JavaScript Library Detection

It seems the previous queries don’t age well and there’s something wonky with the processing. Here are two new alternatives for accessing the top 10 JS libraries:

#standardSQL
CREATE TEMPORARY FUNCTION getJsLibs(payload STRING)
RETURNS ARRAY<STRUCT<name STRING, version STRING>>
LANGUAGE js AS """
  try {
    const $ = JSON.parse(payload);
    const libs = JSON.parse($['_third-parties']);
    return Array.isArray(libs) ? libs : [];
  } catch (e) {
    return [];
  }
""";

SELECT
  APPROX_TOP_COUNT(lib.name, 10)
FROM (
  SELECT
    url,
    getJsLibs(payload) AS libs
  FROM
    `httparchive.pages.2018_05_01_desktop`),
  UNNEST(libs) AS lib

This uses the new pages dataset (same data as har:YYYY_MM_DD_pages_*) and does all of the JSON parsing in a UDF.

#standardSQL
CREATE TEMPORARY FUNCTION getJsLibs(report STRING)
RETURNS ARRAY<STRUCT<name STRING, version STRING>>
LANGUAGE js AS """
  try {
    const $ = JSON.parse(report);
    const libs = $.audits['no-vulnerable-libraries'].extendedInfo.jsLibs;
    return Array.isArray(libs) ? libs.map(({name, version}) => ({name, version})) : [];
  } catch (e) {
    return [];
  }
""";

SELECT
  APPROX_TOP_COUNT(lib.name, 10)
FROM (
  SELECT
    url,
    getJsLibs(report) AS libs
  FROM
    `httparchive.lighthouse.2018_05_01_mobile`),
  UNNEST(libs) AS lib

This uses the Lighthouse JS vulnerability audit, which includes the same library detection logic. The differences being that it is only available for mobile pages, Lighthouse audits may fail at a higher rate so not all pages may be included, and it doesn’t require double-parsing the results. Note in the first query we needed two JSON.parse calls, so this way is a bit more straightforward (kind of).
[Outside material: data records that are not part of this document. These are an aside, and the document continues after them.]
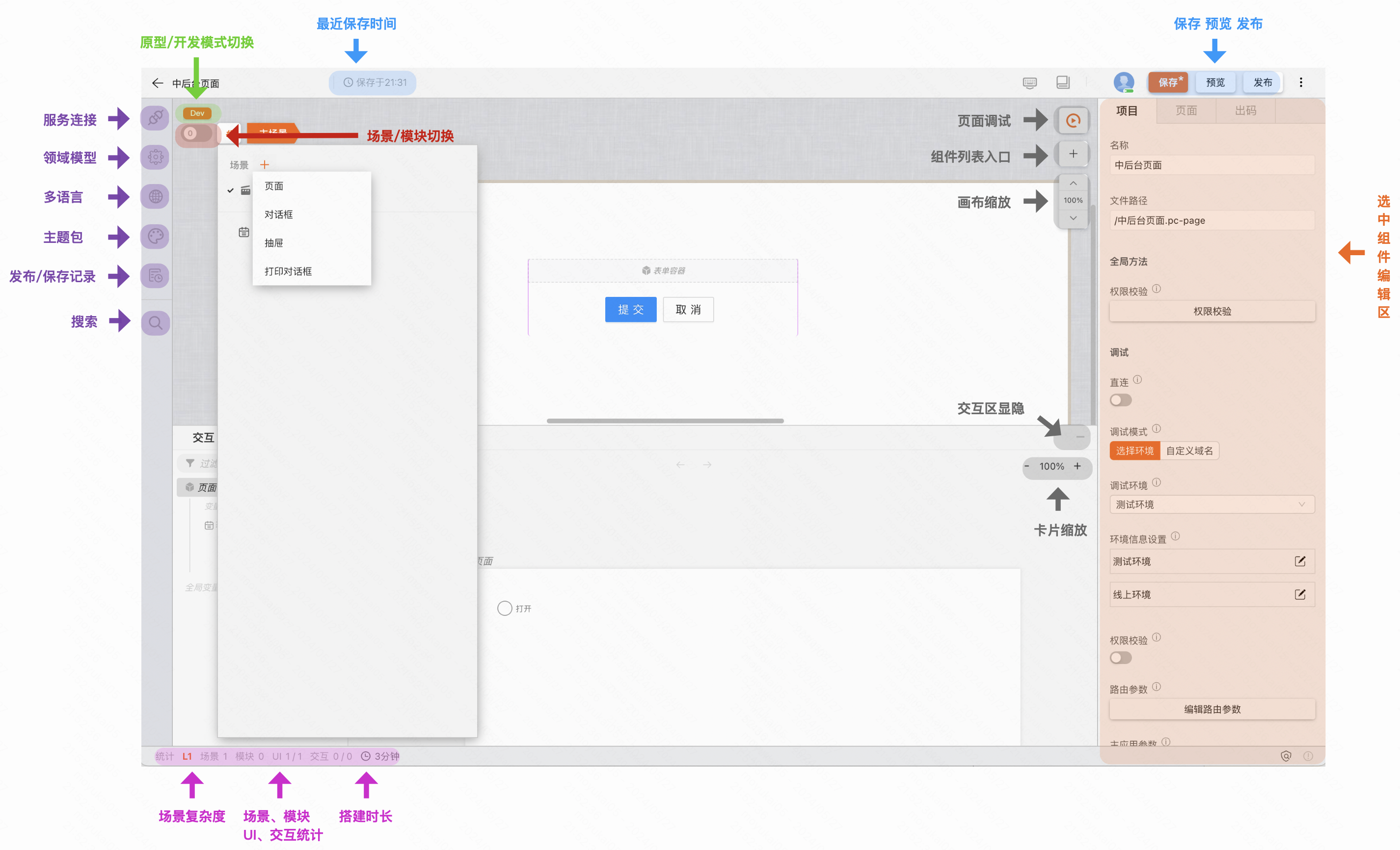This screenshot has height=850, width=1400.
Task: Open the three-dot overflow menu top right
Action: [1300, 82]
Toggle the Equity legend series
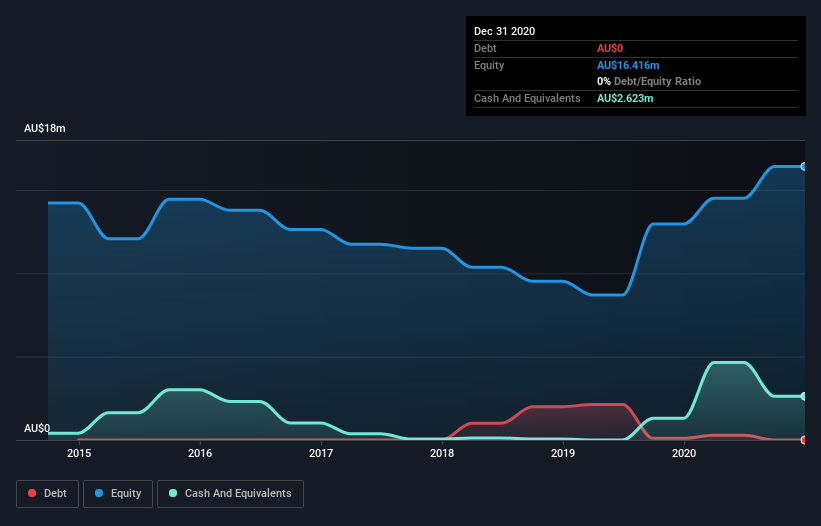The image size is (821, 526). pyautogui.click(x=118, y=494)
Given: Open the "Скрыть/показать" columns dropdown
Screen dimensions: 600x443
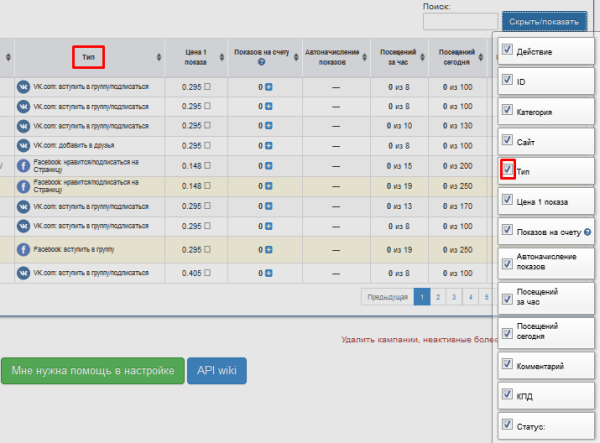Looking at the screenshot, I should click(543, 21).
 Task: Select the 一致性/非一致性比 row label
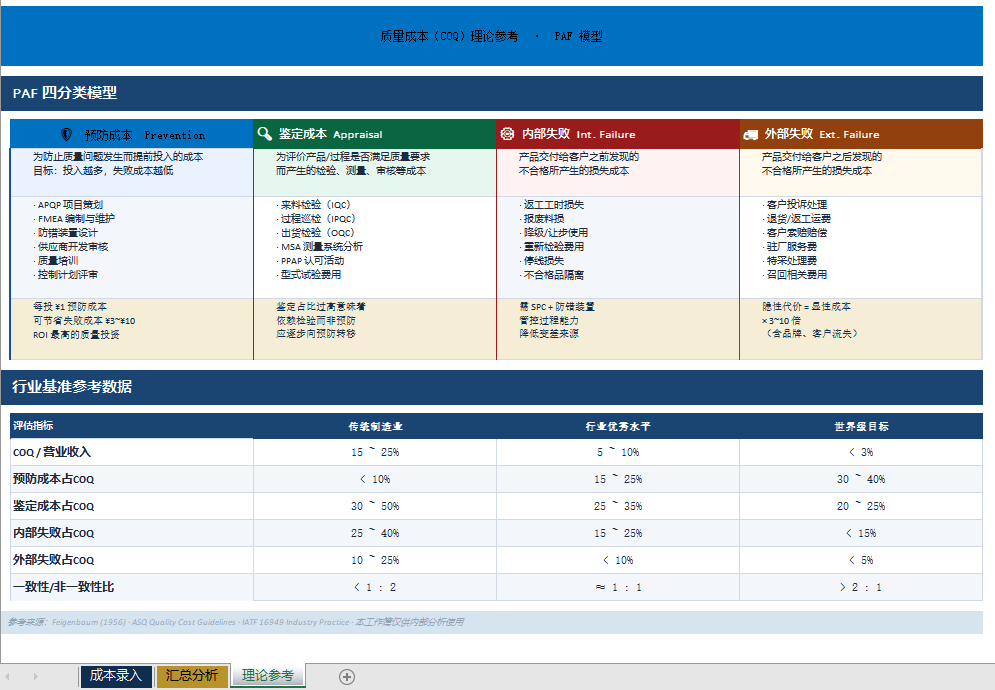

Building on these new detection methods, here’s a query that tracks the frequency of jQuery:

#standardSQL
CREATE TEMPORARY FUNCTION getJsLibs(payload STRING)
RETURNS ARRAY<STRUCT<name STRING, version STRING>>
LANGUAGE js AS """
  try {
    const $ = JSON.parse(payload);
    const libs = JSON.parse($['_third-parties']);
    return Array.isArray(libs) ? libs : [];
  } catch (e) {
    return [];
  }
""";

SELECT
  date,
  client,
  SUM(IF(lib.name = 'jQuery', 1, 0)) AS jQuery
FROM (
  SELECT
    SUBSTR(_TABLE_SUFFIX, 0, 10) AS date,
    IF(ENDS_WITH(_TABLE_SUFFIX, 'desktop'), 'desktop', 'mobile') AS client,
    getJsLibs(payload) AS libs
  FROM
    `httparchive.pages.*`),
  UNNEST(libs) AS lib
GROUP BY
  date,
  client
ORDER BY
  date,
  client

image

It’s clear that there was some mysterious data loss between September 2017 and February 2018 - we’ll have to look into that. But looking past that, we can see a clear trend that jQuery detections are declining. It’s also clear that jQuery usage is lower on mobile but the change over time compared to desktop seems to be about equal.